HighPowerStepperDriver sd;

int rainsense = 0; // analog sensor input pin 0
int activatemotor = 11; // digital output pin 11 - activate 5v supply from Arduino to motor controller
int countval = 0; // counter value starting from 0 and goes up by 1 every second

void setup() {

  //Rain sensor setup
  Serial.begin(9600);
  pinMode(activatemotor, OUTPUT);
  pinMode(rainsense, INPUT);

  //Stepper motor setup
  {
    SPI.begin();
    sd.setChipSelectPin(CSPin);

    // Give the driver some time to power up.
    delay(1);

    // Reset the driver to its default settings and clear latched status
    // conditions.
    sd.resetSettings();
    sd.clearStatus();


    // Set the current limit. You should change the number here to an appropriate
    // value for your particular system.
    sd.setCurrentMilliamps36v4(4200);

    // Set the number of microsteps that correspond to one full step.
    sd.setStepMode(HPSDStepMode::MicroStep32);
  }
}

void loop()
{
  int rainSenseReading = analogRead(rainsense);
  Serial.println(rainSenseReading); // serial monitoring message
  delay(250);// rain sensing value from 0 to 697 (using 3.3v feed from Arduino).
  // set the amount of rain needed for the motor to be activated.
  if (rainSenseReading <= 400) {

    // Enable the motor outputs.
    sd.enableDriver();
    delay(1000);

    // Step in the default direction specified number of times.
    sd.setDirection(1);
    for (unsigned int x = 0; x < 32000; x++)
    {
      sd.step();
      delayMicroseconds(StepPeriodUs);
    }
    sd.disableDriver();
  }
}
  1. I am not sure what might be causing this issue from just looking at your code. What is your order of operations? Is your Arduino powered and running its program already when you connect the 24V power to the high-power stepper motor driver? Also, I noticed that you are setting the current limit to 4200mA, which is higher than the 36v4 driver can handle continuously without additional cooling. We strongly recommend keeping the current limit to 4000mA or lower unless you are sure that you are adequately cooling the board.

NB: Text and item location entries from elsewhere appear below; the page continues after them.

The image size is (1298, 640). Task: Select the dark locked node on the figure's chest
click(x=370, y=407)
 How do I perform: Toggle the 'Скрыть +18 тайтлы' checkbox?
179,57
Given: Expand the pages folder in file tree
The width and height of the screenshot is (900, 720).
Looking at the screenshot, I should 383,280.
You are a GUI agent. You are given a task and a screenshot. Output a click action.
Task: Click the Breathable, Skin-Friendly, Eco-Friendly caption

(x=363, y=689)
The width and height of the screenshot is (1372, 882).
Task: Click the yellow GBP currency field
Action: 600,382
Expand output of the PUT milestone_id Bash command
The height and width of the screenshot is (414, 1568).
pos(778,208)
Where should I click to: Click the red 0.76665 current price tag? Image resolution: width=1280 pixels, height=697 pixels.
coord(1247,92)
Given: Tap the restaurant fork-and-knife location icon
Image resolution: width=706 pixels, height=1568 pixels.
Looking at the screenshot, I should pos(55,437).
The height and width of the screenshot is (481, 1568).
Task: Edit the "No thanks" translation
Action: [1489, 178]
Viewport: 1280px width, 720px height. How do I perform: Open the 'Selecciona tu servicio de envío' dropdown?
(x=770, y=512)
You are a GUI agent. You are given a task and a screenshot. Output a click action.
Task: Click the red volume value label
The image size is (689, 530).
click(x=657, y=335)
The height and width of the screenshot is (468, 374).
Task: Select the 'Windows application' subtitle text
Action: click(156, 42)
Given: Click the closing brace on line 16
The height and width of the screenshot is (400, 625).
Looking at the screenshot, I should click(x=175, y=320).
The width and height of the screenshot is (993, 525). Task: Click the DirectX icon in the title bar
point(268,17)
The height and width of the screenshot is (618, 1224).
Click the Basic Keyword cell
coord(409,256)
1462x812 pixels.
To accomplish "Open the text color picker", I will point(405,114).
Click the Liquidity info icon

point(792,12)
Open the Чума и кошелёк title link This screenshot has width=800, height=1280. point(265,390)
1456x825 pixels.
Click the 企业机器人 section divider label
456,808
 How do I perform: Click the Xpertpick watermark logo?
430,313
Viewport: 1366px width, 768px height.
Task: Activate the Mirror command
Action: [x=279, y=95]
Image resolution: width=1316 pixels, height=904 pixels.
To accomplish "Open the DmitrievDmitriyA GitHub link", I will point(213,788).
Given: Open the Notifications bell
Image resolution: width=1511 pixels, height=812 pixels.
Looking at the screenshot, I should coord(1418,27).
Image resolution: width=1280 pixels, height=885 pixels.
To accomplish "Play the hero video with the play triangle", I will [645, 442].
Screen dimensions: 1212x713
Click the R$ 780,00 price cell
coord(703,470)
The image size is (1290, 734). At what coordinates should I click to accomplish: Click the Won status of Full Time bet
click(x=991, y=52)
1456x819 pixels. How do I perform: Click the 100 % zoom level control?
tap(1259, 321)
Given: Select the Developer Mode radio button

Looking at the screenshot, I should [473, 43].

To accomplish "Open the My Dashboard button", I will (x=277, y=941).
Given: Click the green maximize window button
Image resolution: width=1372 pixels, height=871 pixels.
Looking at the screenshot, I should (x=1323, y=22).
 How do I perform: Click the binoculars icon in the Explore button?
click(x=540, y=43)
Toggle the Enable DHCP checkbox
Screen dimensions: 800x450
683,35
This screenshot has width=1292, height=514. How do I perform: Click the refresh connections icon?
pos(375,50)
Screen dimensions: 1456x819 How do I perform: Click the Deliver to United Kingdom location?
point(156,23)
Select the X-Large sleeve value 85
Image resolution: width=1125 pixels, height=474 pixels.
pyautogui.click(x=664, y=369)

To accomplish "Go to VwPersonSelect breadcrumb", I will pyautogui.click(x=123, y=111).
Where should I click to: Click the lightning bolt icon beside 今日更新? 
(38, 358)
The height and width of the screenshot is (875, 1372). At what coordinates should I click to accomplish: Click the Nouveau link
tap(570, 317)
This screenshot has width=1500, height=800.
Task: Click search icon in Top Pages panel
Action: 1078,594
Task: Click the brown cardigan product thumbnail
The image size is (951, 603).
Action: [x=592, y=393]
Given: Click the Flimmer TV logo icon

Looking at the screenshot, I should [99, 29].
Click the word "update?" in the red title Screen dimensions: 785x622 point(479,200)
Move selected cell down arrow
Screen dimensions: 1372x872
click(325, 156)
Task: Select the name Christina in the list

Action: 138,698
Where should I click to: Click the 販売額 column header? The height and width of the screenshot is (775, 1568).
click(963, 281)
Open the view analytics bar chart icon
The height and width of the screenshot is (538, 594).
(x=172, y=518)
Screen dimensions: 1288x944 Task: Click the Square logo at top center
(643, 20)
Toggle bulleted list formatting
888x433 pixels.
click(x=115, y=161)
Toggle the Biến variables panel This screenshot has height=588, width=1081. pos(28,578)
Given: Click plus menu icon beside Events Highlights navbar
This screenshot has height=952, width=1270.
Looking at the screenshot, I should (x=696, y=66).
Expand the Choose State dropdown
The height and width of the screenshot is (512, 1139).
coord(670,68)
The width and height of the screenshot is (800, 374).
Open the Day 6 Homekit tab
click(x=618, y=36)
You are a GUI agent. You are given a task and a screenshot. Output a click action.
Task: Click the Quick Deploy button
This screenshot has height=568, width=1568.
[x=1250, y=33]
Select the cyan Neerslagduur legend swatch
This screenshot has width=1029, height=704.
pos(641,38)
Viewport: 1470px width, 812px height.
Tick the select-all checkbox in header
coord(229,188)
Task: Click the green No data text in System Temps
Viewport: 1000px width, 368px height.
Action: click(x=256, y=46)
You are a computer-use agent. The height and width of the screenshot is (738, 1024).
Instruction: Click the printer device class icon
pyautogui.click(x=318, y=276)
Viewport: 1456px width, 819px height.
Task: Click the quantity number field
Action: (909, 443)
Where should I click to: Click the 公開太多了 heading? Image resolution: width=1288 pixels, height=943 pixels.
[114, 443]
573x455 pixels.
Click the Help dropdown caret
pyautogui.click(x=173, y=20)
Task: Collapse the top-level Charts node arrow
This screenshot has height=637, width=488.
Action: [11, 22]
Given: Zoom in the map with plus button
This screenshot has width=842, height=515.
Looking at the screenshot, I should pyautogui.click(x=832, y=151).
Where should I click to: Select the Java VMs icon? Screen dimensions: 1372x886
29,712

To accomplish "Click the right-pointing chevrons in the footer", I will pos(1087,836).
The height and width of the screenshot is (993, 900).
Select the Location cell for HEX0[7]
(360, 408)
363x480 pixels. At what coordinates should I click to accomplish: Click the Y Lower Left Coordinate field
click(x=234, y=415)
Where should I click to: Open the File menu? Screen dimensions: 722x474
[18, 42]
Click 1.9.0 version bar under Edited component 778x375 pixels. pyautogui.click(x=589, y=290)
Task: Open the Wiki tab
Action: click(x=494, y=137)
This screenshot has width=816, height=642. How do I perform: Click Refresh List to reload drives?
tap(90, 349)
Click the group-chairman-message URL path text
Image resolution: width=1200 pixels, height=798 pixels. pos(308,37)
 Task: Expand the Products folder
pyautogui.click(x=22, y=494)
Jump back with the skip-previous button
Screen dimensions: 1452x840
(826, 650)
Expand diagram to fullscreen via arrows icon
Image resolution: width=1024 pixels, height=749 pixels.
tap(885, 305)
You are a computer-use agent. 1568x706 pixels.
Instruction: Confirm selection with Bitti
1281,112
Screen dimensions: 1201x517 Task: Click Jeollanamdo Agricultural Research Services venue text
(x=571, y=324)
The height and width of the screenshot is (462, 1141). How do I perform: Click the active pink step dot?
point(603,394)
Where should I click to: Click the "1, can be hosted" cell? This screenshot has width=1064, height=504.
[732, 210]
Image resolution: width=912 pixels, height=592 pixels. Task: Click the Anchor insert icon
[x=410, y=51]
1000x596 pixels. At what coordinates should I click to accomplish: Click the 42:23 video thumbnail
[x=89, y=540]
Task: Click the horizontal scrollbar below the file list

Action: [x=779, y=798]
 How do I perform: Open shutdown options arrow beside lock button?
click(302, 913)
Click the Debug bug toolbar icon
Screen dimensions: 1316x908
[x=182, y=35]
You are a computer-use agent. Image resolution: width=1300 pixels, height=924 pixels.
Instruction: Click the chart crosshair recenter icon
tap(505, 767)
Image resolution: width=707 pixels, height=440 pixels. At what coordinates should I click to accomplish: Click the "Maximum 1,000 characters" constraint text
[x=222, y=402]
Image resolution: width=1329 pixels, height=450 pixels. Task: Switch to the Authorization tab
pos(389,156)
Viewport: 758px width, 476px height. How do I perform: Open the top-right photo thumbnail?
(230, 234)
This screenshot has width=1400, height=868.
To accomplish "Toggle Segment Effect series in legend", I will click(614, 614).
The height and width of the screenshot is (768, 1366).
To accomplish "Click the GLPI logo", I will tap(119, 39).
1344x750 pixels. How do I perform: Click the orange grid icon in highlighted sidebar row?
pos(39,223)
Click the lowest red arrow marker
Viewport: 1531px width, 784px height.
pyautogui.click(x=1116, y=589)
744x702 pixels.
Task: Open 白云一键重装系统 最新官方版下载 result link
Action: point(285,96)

    Could you post some pictures of your setup that show all of your connections?

  2. There is nothing in your code right now to stop it from looping through and repeating the motion if the sensor’s value (rainSenseReading) is still less than 400. One way to accomplish this might be a state variable. For example, you could use a boolean to keep track of whether or not the window is open and also check that boolean in your if statement (e.g. if(rainSenseReading <= 400 && windowOpen)). Inside the if statement, you will need to set the boolean to false, then the code will not be allowed to enter the if statement again until you reset the boolean to false.